8.6 Chapter Summary and Connection to Chapter 9

In this chapter, you’ve mastered:

  • Type Annotations: Union, Optional, Callable for type-safe pipelines (O(1) type checks, O(n) for DataFrame operations).
  • Decorators: Logging and timing decorators, including stacked and toggleable variants, for pipeline monitoring (O(1) overhead).
  • Pyright: Static type checking for error prevention, enhanced with IDE integration.
  • White-Space Sensitivity and PEP 8: Using 4-space indentation, preferring spaces over tabs.

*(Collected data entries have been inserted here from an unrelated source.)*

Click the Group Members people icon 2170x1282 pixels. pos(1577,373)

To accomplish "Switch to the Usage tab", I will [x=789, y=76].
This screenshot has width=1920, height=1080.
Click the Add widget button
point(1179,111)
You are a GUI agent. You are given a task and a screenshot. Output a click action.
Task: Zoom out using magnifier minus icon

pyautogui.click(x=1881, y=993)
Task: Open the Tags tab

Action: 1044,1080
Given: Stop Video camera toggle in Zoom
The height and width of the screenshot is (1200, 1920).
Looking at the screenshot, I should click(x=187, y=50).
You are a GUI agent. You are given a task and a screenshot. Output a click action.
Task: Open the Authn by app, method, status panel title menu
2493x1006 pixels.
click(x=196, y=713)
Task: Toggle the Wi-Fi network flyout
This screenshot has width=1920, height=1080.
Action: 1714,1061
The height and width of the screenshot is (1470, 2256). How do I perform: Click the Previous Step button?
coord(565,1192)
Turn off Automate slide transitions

The micro-project enhanced Chapter 7’s processor with type annotations and a toggleable logging decorator, producing a type-safe JSON report for Sharia-compliant sales data, verified by Pyright, and handling edge cases per Appendix 1. The type-safe functions, modular design (e.g., utils.py), and stacked decorators prepare for testing in Chapter 9: Introduction to Testing in Python, where you’ll use unittest and pytest to test annotated code, ensuring pipeline reliability. Chapter 10 will extend Pyright with pre-commit hooks for automated type checking, enhancing code quality. Decorators lay the groundwork for advanced logging in Chapter 52: Introduction to Django, supporting observability for Hijra Group’s analytics.

Connection to Chapter 9

Chapter 9 introduces testing with unittest and pytest, building on this chapter:

  • Type Safety: Tests verify type-annotated functions from Chapter 8.
  • Decorators: Logging decorators aid test debugging by tracking function execution.
  • Data Processing: Tests validate sales processing logic using data/sales.csv.
  • Fintech Context: Ensures robust pipelines for Hijra Group’s Sharia-compliant analytics, maintaining PEP 8’s 4-space indentation.